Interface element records
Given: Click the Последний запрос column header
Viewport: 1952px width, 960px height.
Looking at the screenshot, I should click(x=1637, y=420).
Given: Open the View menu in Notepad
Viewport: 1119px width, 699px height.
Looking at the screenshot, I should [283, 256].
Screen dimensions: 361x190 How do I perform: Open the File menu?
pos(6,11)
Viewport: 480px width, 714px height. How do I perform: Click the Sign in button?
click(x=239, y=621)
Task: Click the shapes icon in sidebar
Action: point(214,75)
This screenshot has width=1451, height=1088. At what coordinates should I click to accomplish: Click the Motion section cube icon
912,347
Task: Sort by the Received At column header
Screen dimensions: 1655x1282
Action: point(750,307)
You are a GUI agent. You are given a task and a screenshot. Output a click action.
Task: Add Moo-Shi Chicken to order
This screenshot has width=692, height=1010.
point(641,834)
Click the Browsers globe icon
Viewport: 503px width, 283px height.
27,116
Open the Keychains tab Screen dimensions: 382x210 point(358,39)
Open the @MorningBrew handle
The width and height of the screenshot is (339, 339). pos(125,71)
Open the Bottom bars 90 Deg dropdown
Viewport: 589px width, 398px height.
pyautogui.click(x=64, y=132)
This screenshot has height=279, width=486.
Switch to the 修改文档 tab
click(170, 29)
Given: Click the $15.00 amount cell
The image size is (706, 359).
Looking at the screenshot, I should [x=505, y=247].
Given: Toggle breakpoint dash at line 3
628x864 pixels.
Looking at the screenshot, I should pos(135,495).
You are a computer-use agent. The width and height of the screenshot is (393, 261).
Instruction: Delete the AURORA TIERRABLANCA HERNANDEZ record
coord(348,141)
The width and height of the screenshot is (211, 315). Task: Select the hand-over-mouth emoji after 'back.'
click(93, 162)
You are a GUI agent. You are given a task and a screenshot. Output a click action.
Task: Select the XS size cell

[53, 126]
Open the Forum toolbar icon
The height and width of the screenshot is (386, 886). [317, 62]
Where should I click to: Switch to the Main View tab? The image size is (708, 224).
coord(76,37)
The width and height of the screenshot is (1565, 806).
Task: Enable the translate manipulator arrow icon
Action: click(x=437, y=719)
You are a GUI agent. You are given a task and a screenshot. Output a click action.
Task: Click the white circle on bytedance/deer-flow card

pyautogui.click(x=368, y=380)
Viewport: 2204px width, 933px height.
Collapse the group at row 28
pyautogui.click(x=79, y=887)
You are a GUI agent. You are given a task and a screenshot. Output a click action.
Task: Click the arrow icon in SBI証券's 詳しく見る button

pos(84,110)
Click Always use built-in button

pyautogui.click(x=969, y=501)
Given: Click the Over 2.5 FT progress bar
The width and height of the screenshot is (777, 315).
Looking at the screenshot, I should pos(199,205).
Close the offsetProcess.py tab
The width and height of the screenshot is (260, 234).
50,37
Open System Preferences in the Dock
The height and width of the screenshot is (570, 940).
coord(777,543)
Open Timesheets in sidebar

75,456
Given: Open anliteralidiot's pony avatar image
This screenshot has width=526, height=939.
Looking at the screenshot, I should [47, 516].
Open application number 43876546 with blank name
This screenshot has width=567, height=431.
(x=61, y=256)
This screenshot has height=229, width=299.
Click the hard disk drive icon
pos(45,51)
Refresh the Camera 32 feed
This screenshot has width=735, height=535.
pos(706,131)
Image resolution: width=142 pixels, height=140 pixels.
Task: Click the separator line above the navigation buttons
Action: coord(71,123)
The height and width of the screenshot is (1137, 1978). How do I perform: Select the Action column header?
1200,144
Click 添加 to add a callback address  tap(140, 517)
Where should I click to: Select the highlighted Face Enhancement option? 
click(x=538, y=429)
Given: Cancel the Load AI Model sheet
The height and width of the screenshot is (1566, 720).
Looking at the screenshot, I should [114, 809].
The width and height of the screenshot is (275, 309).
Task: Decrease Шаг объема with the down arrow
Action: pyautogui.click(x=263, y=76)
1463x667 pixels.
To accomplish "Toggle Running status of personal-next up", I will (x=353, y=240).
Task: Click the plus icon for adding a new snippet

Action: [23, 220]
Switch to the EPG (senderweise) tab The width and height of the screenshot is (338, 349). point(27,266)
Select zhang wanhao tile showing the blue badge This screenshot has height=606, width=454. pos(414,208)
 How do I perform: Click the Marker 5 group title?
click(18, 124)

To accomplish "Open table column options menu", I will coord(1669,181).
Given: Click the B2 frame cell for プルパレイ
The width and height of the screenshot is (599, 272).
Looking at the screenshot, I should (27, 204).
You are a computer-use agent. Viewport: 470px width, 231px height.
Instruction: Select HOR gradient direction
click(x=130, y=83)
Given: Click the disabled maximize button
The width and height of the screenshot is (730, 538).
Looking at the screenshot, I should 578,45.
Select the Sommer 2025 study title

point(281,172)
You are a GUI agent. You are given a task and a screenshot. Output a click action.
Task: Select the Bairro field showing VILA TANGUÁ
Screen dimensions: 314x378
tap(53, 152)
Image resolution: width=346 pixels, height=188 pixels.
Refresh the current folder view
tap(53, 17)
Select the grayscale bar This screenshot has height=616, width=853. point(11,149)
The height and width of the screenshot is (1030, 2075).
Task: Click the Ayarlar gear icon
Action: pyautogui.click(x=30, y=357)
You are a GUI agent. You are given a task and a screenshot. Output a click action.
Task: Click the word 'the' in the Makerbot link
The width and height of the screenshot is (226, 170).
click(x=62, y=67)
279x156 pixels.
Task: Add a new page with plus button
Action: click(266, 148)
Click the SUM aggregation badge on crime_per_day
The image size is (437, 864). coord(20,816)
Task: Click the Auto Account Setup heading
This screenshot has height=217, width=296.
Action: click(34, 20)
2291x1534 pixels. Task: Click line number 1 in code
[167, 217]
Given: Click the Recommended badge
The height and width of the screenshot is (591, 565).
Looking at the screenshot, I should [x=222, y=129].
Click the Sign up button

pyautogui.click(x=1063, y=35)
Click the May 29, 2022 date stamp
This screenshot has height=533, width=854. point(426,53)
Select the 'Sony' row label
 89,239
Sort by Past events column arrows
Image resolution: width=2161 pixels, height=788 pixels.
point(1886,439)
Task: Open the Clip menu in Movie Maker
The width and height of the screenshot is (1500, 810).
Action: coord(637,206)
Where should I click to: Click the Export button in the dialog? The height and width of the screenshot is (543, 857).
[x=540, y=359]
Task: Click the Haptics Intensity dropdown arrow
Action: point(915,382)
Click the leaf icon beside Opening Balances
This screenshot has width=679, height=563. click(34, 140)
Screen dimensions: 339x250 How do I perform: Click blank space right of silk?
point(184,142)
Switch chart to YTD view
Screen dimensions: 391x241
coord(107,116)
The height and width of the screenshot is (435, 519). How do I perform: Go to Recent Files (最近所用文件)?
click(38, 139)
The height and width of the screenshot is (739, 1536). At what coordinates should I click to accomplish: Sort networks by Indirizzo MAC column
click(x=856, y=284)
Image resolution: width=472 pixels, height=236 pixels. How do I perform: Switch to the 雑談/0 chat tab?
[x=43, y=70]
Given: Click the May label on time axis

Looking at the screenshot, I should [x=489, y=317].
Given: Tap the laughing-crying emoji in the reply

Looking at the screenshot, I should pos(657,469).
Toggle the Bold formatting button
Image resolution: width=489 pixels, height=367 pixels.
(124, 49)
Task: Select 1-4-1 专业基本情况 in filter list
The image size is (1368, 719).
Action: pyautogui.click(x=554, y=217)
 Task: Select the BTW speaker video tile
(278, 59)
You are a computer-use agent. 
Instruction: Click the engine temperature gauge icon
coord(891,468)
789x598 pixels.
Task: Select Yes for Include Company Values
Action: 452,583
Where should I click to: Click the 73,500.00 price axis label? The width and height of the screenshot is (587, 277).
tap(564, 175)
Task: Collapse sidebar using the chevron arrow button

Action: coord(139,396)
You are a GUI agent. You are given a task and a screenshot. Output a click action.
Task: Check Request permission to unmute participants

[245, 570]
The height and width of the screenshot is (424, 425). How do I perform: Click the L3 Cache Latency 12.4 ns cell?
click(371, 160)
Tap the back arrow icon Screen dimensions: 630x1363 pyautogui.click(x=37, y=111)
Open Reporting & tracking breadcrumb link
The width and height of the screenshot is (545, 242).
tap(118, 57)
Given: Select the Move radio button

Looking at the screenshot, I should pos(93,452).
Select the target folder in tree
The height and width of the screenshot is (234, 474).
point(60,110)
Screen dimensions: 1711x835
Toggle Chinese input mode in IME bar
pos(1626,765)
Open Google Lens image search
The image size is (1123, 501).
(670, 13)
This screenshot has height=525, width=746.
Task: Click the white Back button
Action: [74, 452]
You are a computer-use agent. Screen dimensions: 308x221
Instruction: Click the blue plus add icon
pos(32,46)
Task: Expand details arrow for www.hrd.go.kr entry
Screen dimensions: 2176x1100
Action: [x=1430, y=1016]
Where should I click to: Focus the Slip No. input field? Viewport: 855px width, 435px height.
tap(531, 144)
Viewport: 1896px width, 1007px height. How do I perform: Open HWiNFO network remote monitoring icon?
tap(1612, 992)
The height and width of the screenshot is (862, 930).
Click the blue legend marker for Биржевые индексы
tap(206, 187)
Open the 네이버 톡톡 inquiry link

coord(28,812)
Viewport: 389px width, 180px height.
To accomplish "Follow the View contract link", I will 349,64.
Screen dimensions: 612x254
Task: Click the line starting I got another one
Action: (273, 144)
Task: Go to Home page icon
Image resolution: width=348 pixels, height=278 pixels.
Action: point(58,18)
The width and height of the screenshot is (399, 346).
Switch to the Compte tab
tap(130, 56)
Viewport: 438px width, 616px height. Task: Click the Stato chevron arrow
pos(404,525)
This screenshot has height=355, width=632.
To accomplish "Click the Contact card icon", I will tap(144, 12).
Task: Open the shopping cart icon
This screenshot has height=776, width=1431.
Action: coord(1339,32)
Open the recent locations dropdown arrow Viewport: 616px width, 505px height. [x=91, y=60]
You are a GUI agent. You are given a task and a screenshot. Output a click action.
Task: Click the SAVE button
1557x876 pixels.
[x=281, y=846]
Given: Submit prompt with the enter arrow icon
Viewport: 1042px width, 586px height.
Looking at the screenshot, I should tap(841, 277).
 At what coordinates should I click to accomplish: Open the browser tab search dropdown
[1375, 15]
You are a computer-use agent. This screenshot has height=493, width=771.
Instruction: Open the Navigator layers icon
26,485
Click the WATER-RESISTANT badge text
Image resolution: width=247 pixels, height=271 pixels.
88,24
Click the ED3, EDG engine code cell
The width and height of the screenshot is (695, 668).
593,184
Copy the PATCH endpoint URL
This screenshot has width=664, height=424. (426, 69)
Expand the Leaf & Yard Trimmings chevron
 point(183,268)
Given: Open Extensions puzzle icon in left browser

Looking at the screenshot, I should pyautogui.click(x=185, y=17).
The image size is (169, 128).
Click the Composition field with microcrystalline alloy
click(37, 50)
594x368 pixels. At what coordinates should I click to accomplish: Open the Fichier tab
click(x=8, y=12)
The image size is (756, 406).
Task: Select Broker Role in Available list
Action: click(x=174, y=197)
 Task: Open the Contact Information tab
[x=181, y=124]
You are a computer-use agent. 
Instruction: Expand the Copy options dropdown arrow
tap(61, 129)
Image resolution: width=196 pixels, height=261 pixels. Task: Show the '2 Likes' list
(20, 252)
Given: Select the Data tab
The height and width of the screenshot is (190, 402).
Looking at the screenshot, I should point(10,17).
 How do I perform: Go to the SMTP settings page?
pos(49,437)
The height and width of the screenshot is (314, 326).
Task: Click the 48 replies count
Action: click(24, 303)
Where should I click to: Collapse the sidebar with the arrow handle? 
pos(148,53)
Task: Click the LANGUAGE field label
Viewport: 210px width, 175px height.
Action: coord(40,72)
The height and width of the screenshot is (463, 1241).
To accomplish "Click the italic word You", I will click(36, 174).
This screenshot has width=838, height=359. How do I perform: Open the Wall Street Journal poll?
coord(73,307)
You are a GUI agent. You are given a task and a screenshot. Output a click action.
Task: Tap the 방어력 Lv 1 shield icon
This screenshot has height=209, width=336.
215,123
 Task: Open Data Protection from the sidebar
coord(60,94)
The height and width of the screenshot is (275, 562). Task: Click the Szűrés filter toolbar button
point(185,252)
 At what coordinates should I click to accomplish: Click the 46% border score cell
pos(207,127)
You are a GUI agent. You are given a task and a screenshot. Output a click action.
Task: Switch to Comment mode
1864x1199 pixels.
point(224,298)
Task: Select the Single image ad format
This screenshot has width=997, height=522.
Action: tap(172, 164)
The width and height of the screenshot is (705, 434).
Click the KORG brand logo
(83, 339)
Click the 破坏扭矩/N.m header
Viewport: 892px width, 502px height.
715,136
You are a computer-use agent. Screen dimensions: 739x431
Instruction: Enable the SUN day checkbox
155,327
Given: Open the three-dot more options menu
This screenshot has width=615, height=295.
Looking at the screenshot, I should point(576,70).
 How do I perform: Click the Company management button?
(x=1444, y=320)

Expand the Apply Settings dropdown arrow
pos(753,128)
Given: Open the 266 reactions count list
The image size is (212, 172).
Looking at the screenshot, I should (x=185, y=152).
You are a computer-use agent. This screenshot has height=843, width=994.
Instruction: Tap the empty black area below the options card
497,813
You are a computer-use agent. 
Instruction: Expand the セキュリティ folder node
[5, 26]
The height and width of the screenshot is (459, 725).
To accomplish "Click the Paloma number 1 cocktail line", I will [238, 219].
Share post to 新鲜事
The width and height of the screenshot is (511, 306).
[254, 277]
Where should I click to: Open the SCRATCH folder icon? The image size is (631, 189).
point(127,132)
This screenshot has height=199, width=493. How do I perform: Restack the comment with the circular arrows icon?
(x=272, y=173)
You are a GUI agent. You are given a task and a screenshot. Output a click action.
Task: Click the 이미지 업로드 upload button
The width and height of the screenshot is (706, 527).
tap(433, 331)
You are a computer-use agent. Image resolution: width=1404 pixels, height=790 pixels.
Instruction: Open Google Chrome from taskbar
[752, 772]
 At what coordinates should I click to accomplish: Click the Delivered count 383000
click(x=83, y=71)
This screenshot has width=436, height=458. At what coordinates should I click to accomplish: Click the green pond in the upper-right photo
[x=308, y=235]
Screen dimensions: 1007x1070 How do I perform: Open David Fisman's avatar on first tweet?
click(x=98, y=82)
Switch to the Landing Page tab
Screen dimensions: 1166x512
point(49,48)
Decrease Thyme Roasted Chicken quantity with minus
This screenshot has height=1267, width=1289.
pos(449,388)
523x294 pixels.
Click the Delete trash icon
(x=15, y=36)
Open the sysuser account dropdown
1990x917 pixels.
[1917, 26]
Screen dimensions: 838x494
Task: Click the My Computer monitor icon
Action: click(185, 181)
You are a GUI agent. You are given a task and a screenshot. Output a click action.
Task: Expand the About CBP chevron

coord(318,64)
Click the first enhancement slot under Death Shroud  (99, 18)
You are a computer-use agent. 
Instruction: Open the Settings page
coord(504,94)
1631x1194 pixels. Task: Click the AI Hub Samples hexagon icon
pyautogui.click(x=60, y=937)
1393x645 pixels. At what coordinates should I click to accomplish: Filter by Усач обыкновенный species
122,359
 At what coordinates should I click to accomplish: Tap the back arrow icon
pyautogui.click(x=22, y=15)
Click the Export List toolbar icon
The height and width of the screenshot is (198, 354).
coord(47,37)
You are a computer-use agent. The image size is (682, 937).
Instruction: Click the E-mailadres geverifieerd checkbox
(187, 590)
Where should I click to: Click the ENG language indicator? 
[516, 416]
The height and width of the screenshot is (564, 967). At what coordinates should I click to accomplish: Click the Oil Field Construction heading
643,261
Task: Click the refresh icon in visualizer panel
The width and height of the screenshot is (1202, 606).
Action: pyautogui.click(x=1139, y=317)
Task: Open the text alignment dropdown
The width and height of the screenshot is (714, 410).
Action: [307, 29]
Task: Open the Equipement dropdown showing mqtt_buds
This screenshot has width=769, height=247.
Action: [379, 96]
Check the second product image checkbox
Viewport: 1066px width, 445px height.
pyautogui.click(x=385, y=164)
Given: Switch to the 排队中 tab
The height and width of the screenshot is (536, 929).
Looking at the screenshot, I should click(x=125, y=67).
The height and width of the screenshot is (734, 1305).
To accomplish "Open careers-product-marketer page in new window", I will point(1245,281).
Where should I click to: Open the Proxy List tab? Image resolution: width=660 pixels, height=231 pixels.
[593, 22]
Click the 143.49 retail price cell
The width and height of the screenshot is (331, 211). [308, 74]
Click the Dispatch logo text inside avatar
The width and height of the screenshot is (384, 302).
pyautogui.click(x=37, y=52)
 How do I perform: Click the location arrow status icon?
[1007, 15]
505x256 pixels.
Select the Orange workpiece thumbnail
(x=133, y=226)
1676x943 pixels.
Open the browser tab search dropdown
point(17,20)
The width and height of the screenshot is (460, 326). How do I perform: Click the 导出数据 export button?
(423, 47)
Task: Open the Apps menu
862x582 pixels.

_Exercise requirements_
Identify each line of the records above that contains the word "options" and reproduce every such line in full.

_The solution_
To accomplish "Open table column options menu", I will coord(1669,181).
Instruction: Expand the Copy options dropdown arrow
Given: Open the three-dot more options menu
Instruction: Tap the empty black area below the options card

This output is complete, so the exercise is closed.